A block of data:
┄┄┄┄┄┄

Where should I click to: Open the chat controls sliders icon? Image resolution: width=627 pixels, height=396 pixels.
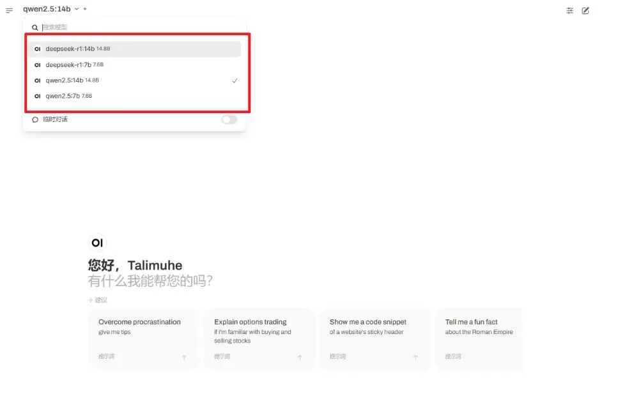point(570,11)
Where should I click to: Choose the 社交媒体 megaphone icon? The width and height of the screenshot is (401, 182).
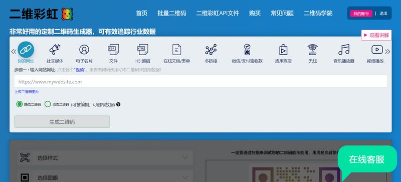pos(55,50)
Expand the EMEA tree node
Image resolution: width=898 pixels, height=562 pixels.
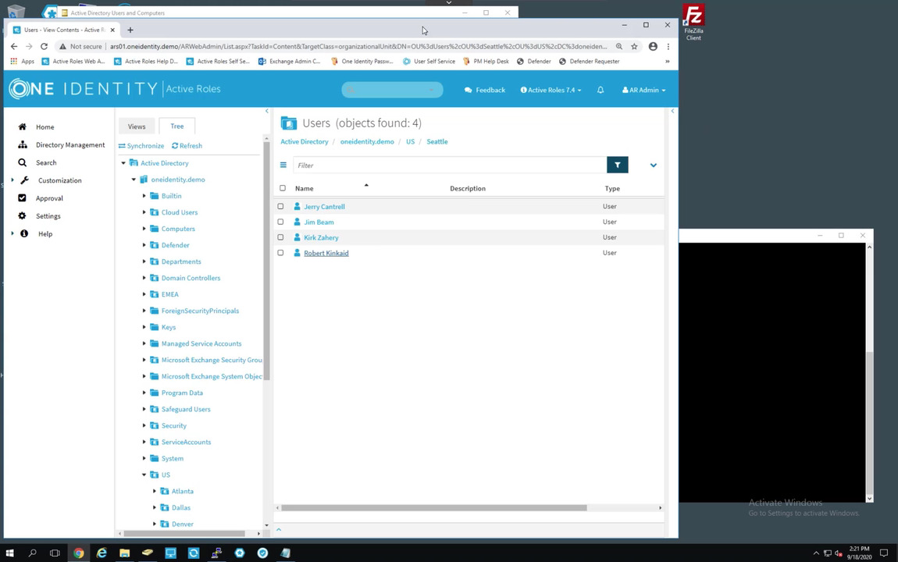click(144, 294)
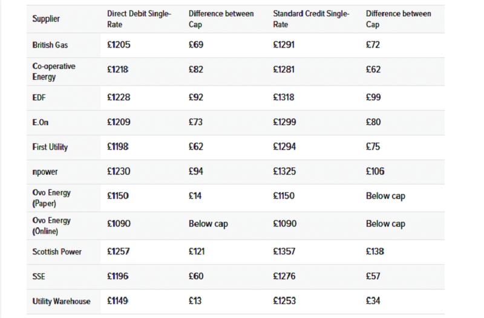Click the £1205 British Gas direct debit value
Viewport: 484px width, 318px height.
coord(119,45)
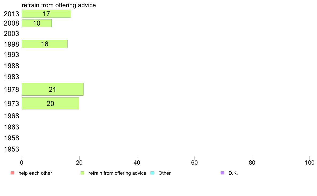Screen dimensions: 317x196
Task: Click the chart title refrain from offering advice
Action: (59, 5)
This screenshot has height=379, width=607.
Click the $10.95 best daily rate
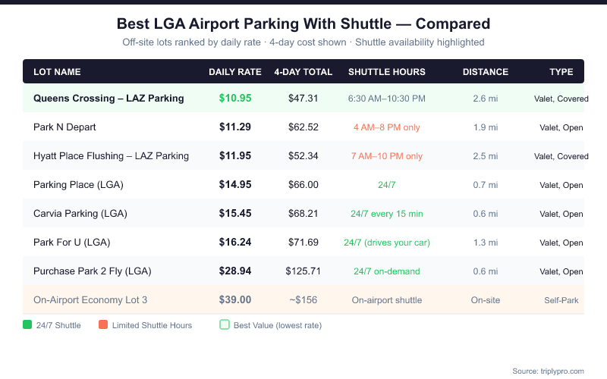235,99
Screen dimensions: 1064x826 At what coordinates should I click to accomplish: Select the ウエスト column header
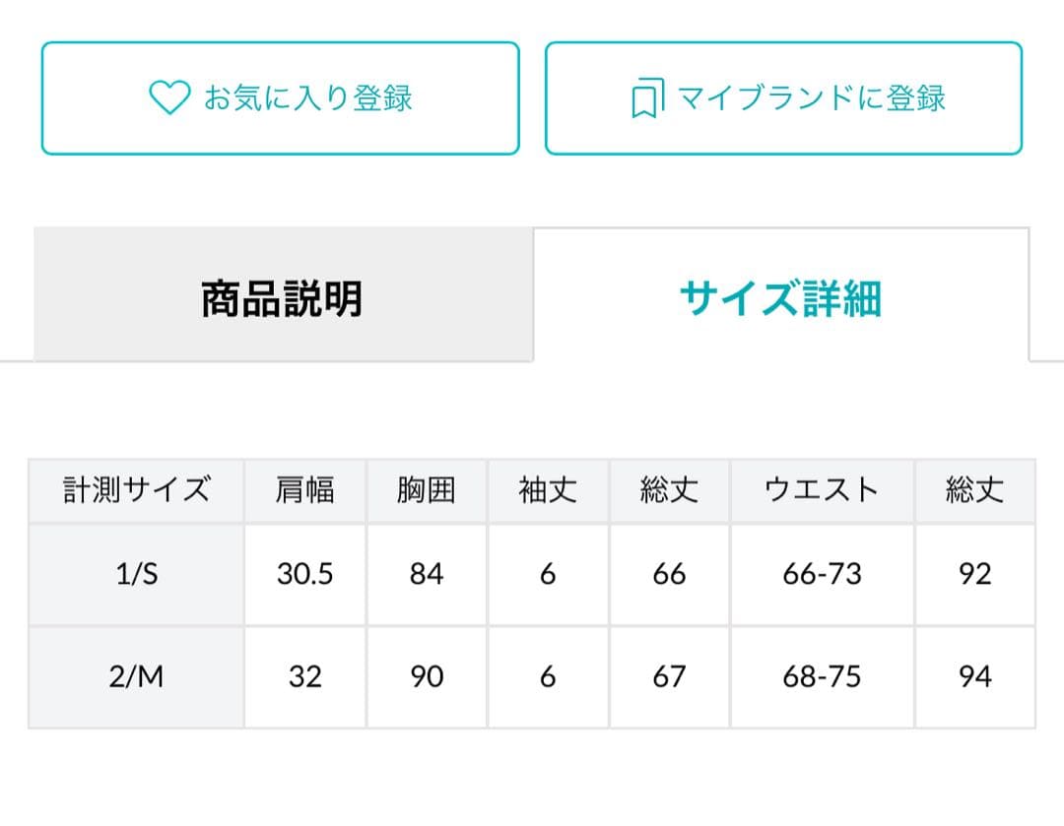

┄┄┄┄┄┄

> [Prompt]:
Repeat the lines from the one containing "Expand the EMEA tree node" to the one containing "Action: (59, 5)", both included, exactly as they appear, leaving out the pictures.

> [Result]:
Expand the EMEA tree node
Image resolution: width=898 pixels, height=562 pixels.
click(144, 294)
Click the £1205 British Gas direct debit value
Viewport: 484px width, 318px height.
coord(119,45)
Screen dimensions: 317x196
Task: Click the chart title refrain from offering advice
Action: (59, 5)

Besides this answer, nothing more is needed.